- Assignment:
Only the lines in the entries below from the line with "Task: Click the machine" to the line with "Given: Tap the star icon in the status bar", both included, belong in the answer, transcribed exactly and without pictures.

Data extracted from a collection
──────────
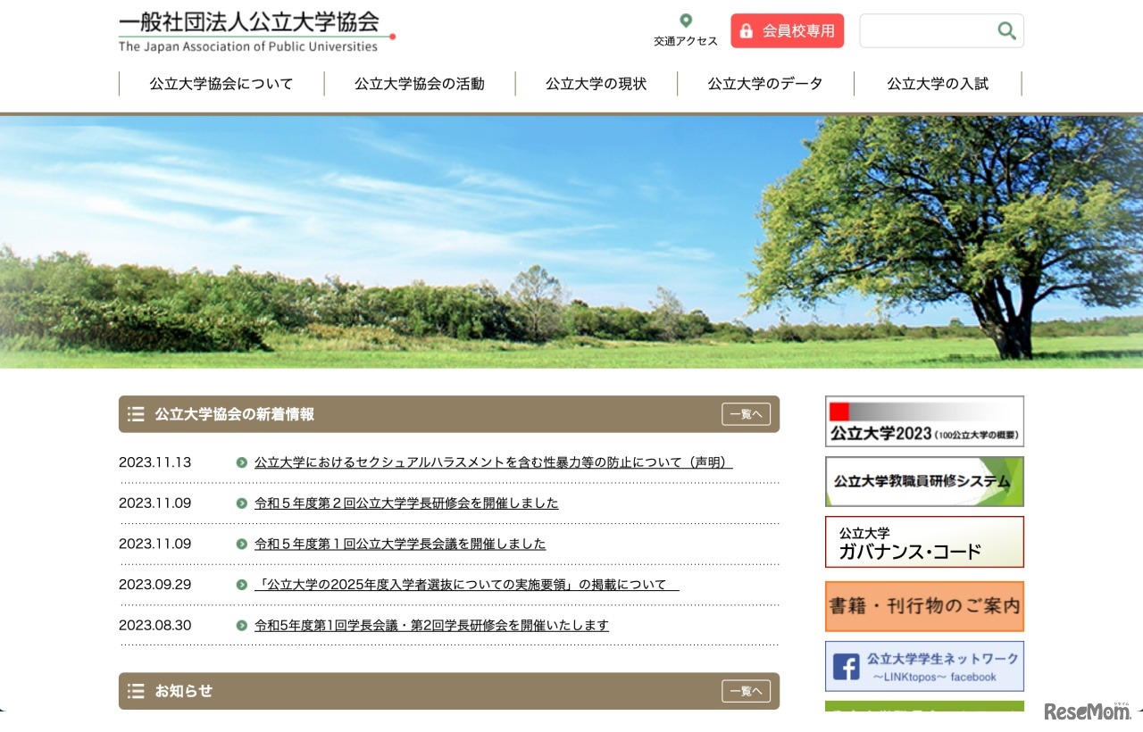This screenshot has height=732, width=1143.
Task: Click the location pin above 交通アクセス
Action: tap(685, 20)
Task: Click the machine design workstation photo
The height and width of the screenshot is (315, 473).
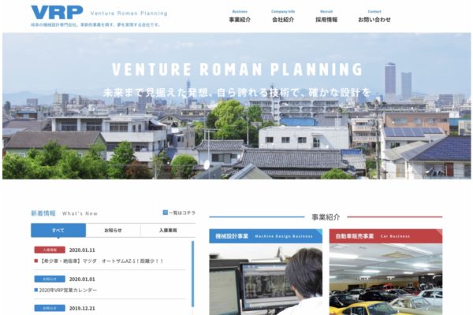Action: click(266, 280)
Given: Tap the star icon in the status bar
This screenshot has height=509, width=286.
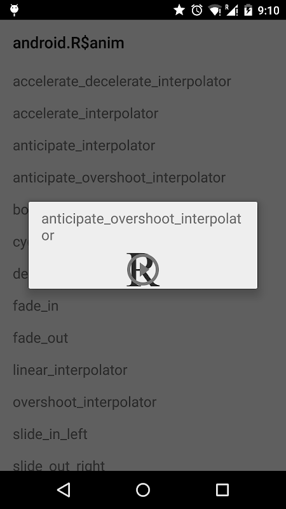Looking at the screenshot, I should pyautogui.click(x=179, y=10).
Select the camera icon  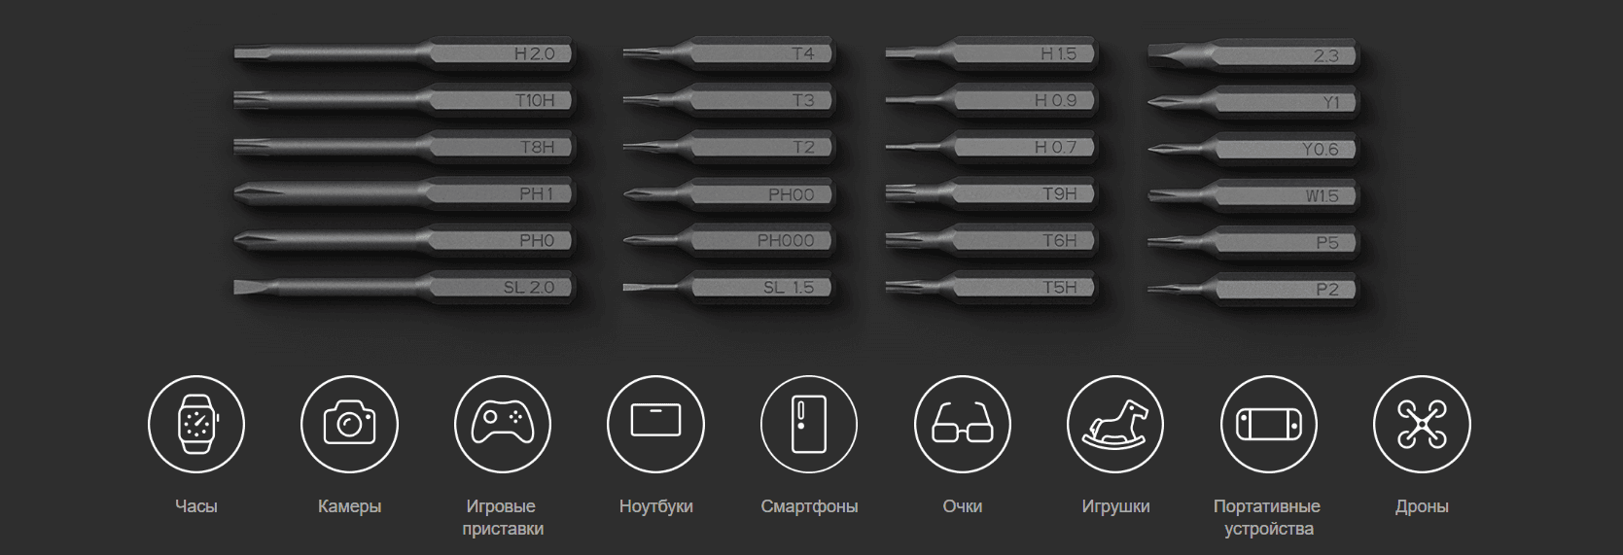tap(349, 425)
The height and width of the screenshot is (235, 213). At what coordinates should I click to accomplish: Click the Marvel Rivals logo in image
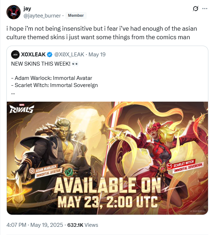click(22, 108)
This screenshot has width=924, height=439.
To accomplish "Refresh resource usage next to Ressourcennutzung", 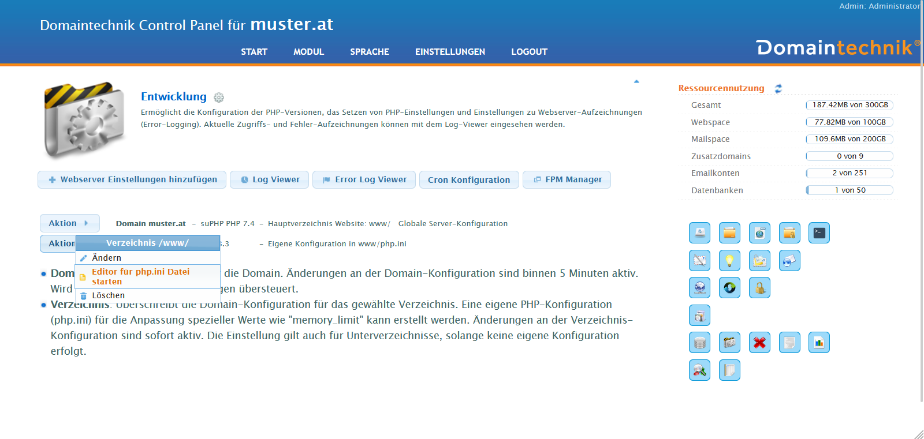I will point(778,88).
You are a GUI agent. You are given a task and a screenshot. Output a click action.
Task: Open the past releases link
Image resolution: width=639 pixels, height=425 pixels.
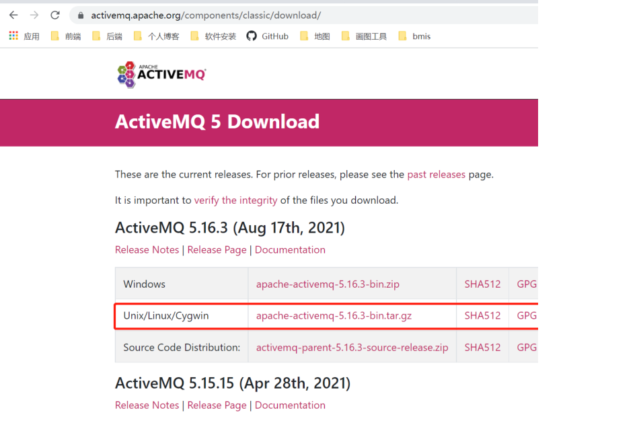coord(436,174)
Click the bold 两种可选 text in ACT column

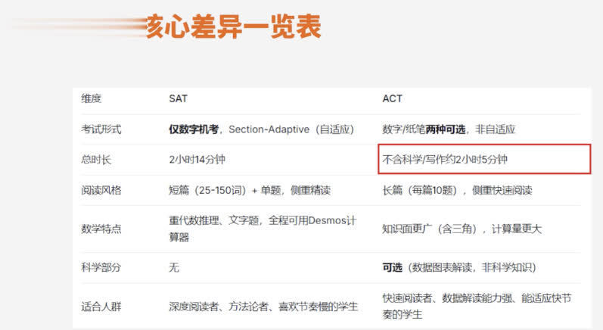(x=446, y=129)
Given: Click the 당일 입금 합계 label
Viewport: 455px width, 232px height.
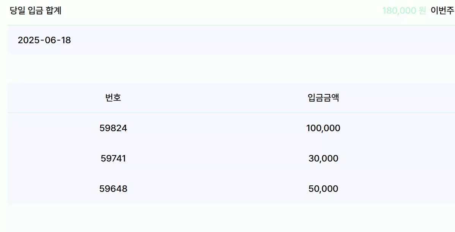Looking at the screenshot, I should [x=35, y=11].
──────────
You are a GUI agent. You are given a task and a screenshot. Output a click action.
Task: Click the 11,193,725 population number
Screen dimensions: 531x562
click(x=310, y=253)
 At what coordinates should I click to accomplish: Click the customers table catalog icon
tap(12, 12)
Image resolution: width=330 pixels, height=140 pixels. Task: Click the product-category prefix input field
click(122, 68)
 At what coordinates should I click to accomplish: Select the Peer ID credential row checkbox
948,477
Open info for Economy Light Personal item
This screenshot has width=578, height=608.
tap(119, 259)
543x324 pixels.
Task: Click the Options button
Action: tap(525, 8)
──────────
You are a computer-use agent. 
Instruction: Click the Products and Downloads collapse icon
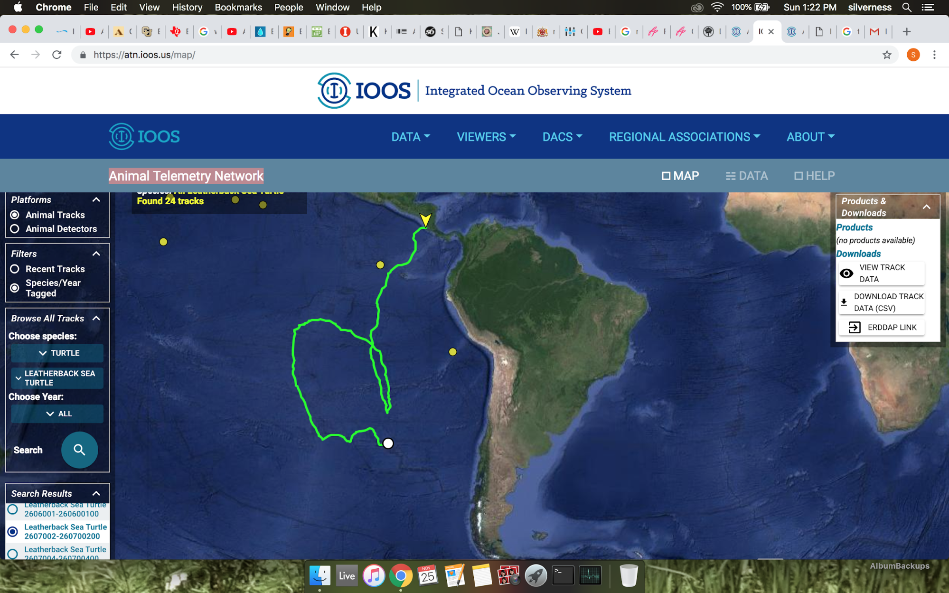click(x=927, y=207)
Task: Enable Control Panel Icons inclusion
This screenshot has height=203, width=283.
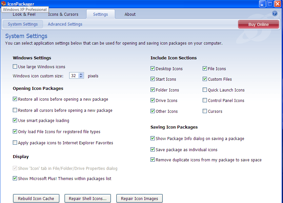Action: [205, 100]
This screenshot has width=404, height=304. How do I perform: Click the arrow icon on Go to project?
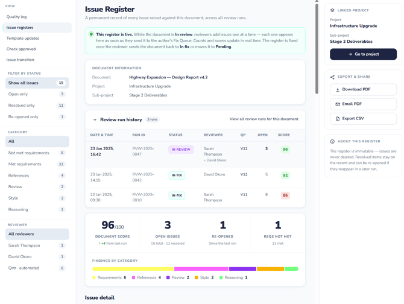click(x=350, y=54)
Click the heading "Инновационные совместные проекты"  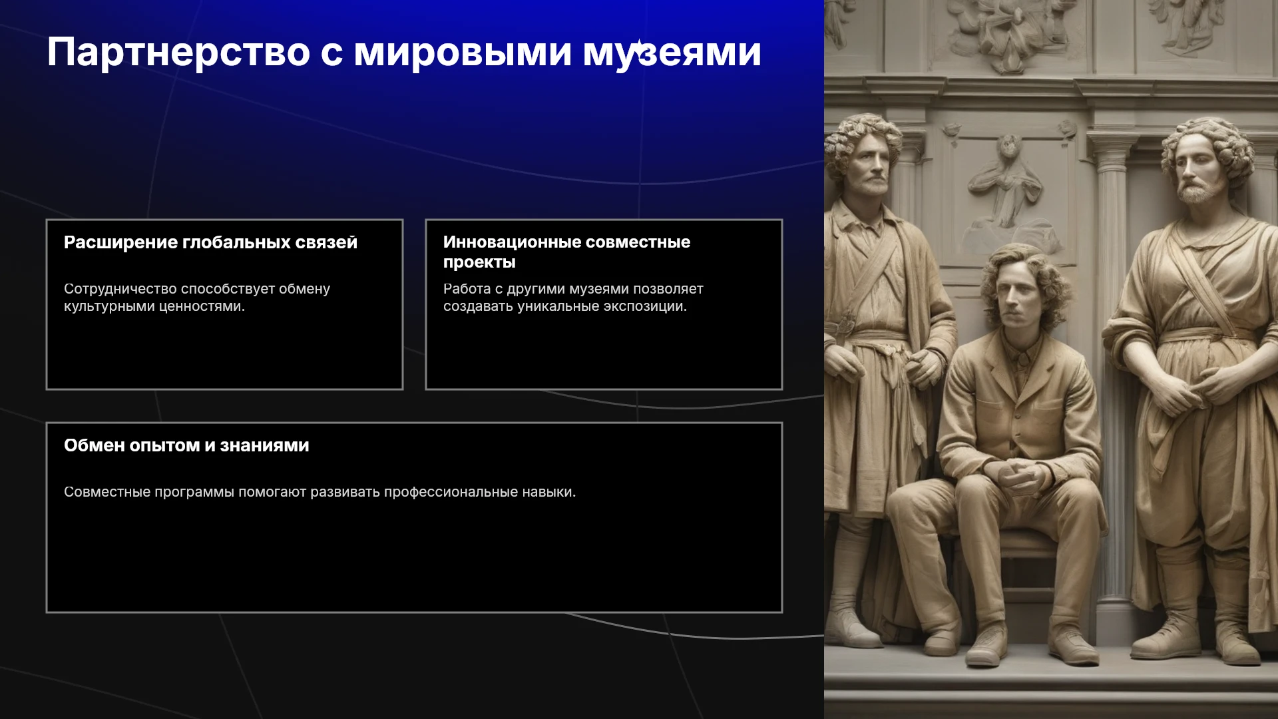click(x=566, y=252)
──────────
- Solution for this task:
Task: Click the machine design workstation photo
The height and width of the screenshot is (315, 473).
Action: click(266, 280)
Given: Tap the star icon in the status bar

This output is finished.